TASK DETAILS ->
Start at the line that contains "Click drag handle". Repeat it and each line after it, exactly, up to and including the final line of the data.

EXERCISE MATERIALS ->
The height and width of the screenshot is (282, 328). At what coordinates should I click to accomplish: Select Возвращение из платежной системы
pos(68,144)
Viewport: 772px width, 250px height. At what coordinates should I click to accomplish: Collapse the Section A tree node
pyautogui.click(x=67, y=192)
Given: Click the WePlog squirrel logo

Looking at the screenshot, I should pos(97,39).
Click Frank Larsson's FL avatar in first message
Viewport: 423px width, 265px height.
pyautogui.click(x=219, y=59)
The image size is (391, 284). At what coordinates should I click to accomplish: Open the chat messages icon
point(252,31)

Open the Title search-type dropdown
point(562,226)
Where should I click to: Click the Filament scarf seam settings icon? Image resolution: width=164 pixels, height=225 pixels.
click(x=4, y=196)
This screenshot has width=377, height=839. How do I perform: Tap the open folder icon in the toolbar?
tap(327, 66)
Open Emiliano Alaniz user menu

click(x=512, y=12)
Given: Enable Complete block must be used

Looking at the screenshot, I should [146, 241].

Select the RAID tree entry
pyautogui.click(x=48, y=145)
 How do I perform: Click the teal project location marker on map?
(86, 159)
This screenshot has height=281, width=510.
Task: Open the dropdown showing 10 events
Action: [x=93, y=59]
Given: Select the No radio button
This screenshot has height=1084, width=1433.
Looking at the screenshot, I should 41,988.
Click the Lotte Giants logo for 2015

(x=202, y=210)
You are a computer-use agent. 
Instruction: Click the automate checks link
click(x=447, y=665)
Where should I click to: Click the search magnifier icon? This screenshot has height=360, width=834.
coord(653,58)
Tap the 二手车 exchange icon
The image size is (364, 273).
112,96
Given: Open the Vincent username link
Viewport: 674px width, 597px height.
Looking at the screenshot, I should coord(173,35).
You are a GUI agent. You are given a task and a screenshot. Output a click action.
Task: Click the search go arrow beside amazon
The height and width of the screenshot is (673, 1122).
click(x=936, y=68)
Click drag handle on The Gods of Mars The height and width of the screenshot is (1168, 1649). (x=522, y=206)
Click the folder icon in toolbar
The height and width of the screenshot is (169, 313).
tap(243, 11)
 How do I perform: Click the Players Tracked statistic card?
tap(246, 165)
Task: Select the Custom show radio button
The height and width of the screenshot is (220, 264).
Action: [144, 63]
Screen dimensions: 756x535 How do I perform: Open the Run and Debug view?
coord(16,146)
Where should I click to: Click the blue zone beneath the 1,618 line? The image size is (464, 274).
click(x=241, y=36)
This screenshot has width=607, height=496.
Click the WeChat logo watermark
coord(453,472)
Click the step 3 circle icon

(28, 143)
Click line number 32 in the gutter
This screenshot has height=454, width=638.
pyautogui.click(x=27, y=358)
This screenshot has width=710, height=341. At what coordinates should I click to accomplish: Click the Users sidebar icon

RESULT ->
Click drag handle on The Gods of Mars The height and width of the screenshot is (1168, 1649). (x=522, y=206)
Click the folder icon in toolbar
The height and width of the screenshot is (169, 313).
tap(243, 11)
 How do I perform: Click the Players Tracked statistic card?
tap(246, 165)
Task: Select the Custom show radio button
The height and width of the screenshot is (220, 264).
Action: [144, 63]
Screen dimensions: 756x535 How do I perform: Open the Run and Debug view?
coord(16,146)
Where should I click to: Click the blue zone beneath the 1,618 line? The image size is (464, 274).
click(x=241, y=36)
This screenshot has width=607, height=496.
Click the WeChat logo watermark
coord(453,472)
Click the step 3 circle icon

(28, 143)
Click line number 32 in the gutter
This screenshot has height=454, width=638.
pyautogui.click(x=27, y=358)
This screenshot has width=710, height=341. At what coordinates should I click to accomplish: Click the Users sidebar icon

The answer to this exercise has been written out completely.